R/internal.R
In fake: Flexible Data Simulation Using the Multivariate Normal Distribution

Documented in MaxContrast SamplePredictors SimulateSymmetricMatrix TuneCStatisticLogit TuneExplainedVarianceCor TuneExplainedVarianceCov

#' Simulation of symmetric matrix with block structure
#'
#' Simulates a symmetric matrix with block structure. If
#' \code{continuous=FALSE}, matrix entries are sampled from a discrete uniform
#' distribution taking values in \code{v_within} (for entries in the diagonal
#' block) or \code{v_between} (for entries in off-diagonal blocks). If
#' \code{continuous=TRUE}, entries are sampled from a continuous uniform
#' distribution taking values in the range given by \code{v_within} or
#' \code{v_between}.
#'
#' @param pk vector of the number of variables per group, defining the block
#'   structure.
#' @param v_within vector defining the (range of) nonzero entries in the
#'   diagonal blocks. If \code{continuous=FALSE}, \code{v_within} is the set of
#'   possible values. If \code{continuous=FALSE}, \code{v_within} is the range
#'   of possible values.
#' @param v_between vector defining the (range of) nonzero entries in the
#'   off-diagonal blocks. If \code{continuous=FALSE}, \code{v_between} is the
#'   set of possible precision values. If \code{continuous=FALSE},
#'   \code{v_between} is the range of possible precision values. This argument
#'   is only used if \code{length(pk)>1}.
#' @param v_sign vector of possible signs for matrix entries. Possible inputs
#'   are: \code{-1} for negative entries only, \code{1} for positive entries
#'   only, or \code{c(-1, 1)} for both positive and negative entries.
#' @param continuous logical indicating whether to sample precision values from
#'   a uniform distribution between the minimum and maximum values in
#'   \code{v_within} (diagonal blocks) or \code{v_between} (off-diagonal blocks)
#'   (\code{continuous=TRUE}) or from proposed values in \code{v_within}
#'   (diagonal blocks) or \code{v_between} (off-diagonal blocks)
#'   (\code{continuous=FALSE}).
#'
#' @return A symmetric matrix with uniformly distributed entries sampled from
#'   different distributions for diagonal and off-diagonal blocks.
#'
#' @keywords internal
SimulateSymmetricMatrix <- function(pk = 10,
                                    v_within = c(0.5, 1), v_between = c(0, 0.1),
                                    v_sign = c(-1, 1), continuous = FALSE) {
  # Creating matrix with block indices
  bigblocks <- BlockMatrix(pk)
  bigblocks_vect <- bigblocks[upper.tri(bigblocks)]

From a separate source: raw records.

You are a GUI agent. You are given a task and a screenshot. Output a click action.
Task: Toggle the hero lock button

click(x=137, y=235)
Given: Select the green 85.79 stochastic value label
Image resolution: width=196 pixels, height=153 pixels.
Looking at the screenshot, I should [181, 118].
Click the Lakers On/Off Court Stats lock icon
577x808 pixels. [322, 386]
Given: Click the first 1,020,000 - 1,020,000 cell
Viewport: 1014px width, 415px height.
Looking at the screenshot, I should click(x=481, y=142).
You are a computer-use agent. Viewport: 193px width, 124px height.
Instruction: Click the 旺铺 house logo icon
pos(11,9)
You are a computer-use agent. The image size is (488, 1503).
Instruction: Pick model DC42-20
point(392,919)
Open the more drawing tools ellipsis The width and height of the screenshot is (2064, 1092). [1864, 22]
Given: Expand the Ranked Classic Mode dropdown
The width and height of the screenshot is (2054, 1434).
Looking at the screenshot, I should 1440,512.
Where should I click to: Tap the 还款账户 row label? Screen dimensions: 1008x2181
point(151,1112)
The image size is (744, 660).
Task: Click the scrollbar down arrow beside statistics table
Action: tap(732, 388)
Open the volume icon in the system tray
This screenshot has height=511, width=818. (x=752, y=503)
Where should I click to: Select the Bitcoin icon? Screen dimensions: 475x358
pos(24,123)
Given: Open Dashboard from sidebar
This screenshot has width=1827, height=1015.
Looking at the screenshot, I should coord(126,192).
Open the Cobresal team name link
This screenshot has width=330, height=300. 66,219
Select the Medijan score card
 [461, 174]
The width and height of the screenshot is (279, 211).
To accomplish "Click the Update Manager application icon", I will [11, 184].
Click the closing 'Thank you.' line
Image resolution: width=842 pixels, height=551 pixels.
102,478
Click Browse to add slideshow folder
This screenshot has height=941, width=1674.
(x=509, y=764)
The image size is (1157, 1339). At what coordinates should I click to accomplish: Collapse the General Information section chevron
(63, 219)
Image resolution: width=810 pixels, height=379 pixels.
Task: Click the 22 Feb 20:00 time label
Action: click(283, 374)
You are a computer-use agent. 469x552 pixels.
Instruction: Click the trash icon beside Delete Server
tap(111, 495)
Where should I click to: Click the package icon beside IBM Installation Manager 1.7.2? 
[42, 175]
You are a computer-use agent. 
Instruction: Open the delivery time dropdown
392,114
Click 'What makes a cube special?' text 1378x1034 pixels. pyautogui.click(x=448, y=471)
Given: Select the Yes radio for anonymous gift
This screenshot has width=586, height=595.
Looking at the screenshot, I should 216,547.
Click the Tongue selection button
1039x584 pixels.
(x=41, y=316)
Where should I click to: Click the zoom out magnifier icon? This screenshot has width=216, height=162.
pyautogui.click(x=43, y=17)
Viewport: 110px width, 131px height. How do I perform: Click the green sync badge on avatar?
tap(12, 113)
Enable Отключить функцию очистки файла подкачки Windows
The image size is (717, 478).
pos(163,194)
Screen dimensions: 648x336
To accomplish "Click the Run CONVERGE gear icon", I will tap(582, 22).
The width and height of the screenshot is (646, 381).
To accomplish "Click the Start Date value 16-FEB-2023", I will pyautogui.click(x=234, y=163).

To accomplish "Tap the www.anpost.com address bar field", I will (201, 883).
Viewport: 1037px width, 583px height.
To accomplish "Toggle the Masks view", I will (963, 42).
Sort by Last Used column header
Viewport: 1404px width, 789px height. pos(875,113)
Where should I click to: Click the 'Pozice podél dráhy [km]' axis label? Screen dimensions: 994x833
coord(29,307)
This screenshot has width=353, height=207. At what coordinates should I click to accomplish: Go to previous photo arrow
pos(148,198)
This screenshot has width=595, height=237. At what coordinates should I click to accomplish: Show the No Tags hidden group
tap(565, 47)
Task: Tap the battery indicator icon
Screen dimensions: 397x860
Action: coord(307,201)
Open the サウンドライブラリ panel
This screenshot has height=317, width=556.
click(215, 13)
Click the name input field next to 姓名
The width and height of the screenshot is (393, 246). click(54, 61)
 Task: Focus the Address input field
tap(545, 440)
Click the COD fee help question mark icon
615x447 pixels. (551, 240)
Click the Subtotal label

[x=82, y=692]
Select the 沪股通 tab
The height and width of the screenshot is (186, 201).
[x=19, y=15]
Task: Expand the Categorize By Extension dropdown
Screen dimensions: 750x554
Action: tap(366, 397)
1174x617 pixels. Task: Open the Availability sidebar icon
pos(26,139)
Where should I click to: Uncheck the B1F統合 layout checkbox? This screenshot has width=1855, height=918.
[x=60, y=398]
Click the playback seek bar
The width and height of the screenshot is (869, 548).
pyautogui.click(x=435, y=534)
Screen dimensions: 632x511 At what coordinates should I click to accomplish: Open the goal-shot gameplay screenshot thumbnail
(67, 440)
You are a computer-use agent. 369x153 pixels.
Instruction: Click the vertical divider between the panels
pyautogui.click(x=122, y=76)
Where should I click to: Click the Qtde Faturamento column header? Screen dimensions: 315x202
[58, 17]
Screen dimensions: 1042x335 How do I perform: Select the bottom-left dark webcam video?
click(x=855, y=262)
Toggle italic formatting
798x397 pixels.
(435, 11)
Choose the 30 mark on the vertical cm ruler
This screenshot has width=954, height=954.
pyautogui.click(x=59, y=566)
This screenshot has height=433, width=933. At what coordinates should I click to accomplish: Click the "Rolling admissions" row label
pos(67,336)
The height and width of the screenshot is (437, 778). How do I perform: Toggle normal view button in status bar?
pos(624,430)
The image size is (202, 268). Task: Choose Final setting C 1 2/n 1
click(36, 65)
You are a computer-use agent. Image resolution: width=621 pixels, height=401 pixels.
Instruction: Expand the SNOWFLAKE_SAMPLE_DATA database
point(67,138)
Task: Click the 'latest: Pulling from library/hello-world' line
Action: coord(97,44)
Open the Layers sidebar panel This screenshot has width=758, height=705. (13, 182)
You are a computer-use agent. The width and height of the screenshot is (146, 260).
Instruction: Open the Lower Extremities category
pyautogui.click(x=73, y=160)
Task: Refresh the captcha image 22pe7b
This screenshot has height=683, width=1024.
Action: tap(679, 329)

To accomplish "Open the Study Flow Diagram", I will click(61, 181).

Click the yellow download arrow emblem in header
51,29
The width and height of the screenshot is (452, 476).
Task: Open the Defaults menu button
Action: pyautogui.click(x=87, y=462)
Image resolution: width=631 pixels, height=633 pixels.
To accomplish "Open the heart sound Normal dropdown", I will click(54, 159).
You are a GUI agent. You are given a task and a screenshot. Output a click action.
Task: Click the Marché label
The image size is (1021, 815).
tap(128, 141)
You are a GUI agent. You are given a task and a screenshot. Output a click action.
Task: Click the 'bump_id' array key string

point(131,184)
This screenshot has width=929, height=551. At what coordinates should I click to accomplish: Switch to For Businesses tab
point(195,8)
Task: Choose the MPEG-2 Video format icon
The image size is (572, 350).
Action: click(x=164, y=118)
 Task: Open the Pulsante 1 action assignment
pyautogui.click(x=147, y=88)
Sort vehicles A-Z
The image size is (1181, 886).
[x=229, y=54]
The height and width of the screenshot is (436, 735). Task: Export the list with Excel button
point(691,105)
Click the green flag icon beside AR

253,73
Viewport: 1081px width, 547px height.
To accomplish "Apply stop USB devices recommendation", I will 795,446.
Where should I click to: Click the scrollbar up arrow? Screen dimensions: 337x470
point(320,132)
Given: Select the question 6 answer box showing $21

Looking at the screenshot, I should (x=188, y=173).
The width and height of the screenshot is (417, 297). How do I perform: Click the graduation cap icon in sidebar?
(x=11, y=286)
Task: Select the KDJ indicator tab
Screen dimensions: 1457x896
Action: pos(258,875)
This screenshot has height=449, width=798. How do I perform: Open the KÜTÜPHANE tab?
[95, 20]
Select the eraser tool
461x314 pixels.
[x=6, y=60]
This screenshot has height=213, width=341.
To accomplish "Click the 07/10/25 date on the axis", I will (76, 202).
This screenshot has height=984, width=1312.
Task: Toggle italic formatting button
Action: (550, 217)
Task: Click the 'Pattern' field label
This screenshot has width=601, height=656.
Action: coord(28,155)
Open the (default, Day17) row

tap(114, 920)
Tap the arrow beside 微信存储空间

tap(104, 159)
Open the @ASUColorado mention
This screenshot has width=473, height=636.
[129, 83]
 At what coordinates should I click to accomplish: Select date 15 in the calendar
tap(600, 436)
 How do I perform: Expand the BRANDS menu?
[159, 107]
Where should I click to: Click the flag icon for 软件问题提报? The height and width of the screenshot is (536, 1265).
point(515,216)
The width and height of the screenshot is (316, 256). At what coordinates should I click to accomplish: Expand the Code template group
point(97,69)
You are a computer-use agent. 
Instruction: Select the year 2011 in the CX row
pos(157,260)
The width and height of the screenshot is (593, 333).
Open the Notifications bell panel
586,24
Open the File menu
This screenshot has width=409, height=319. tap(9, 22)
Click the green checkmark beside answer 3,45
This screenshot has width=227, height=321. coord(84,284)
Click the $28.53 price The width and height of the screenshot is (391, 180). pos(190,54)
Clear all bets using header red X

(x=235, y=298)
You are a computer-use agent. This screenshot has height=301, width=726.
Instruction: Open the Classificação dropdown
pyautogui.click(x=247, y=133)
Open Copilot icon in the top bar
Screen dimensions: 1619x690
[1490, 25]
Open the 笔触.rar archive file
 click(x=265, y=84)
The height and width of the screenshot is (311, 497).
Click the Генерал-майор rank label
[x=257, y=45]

  # Making as factor to allow for groups with 1 variable (for clustering)
  bigblocks_vect <- factor(bigblocks_vect, levels = seq(1, max(bigblocks)))
  block_ids <- unique(as.vector(bigblocks))

  # Building absolute v matrix
  v <- bigblocks
  v_vect <- v[upper.tri(v)]
  for (k in block_ids) {
    if (k %in% v_vect) {
      if (k %in% unique(diag(bigblocks))) {
        if (continuous) {
          v_vect[bigblocks_vect == k] <- stats::runif(sum(bigblocks_vect == k), min = min(v_within), max = max(v_within))
        } else {
          v_vect[bigblocks_vect == k] <- base::sample(v_within, size = sum(bigblocks_vect == k), replace = TRUE)
        }
      } else {
        if (continuous) {
          v_vect[bigblocks_vect == k] <- stats::runif(sum(bigblocks_vect == k), min = min(v_between), max = max(v_between))
        } else {
          v_vect[bigblocks_vect == k] <- base::sample(v_between, size = sum(bigblocks_vect == k), replace = TRUE)
        }
      }
    }
  }

  # Sampling the sign of precision entries
  v_vect <- v_vect * base::sample(sort(unique(v_sign)), size = length(v_vect), replace = TRUE)

  # Building v matrix
  diag(v) <- 0
  v[upper.tri(v)] <- v_vect
  v[lower.tri(v)] <- 0
  v <- v + t(v)

  return(v)
}


#' Simulation of binary contribution status
#'
#' Simulates the binary contribution status of potential predictor variables
#' from different blocks to outcome variables. For each outcome, the set of true
#' predictors is sampled from one block of potential predictors. If the blocks
#' of variables are independent, the outcomes will be independent too.
#'
#' @inheritParams SimulateSymmetricMatrix
#' @param q number of outcome variables. By default, one block of predictor is
#'   linked to one outcome, i.e. \code{q=sum(pk)}.
#' @param nu vector of probabilities. Each entry corresponds to one block of
#'   predictors and defines the probability for each predictor within the block
#'   to be chosen as true predictor of the corresponding outcome variable.
#' @param orthogonal logical indicating if the outcomes have to be defined from
#'   independent blocks of predictors as encoded in \code{pk}.
#'
#' @return A binary matrix encoding the contribution status of each predictor
#'   variable (columns) to each outcome variable (rows).
#'
#' @keywords internal
SamplePredictors <- function(pk, q = NULL, nu = 0.1, orthogonal = TRUE) {
  # Definition of the number of outcome variables
  if (is.null(q)) {
    q <- length(pk)
  }
  if (length(nu) != q) {
    nu <- rep(nu[1], q)
  }

  # Simulation of the binary status for true predictors
  theta <- matrix(0, nrow = q, ncol = sum(pk))
  for (k in 1:q) {
    if (orthogonal) {
      if (k > 1) {
        ids <- seq(cumsum(pk)[k - 1] + 1, cumsum(pk)[k])
      } else {
        ids <- seq(1, cumsum(pk)[k])
      }
      theta[k, ids] <- stats::rbinom(pk[k], size = 1, prob = nu[k])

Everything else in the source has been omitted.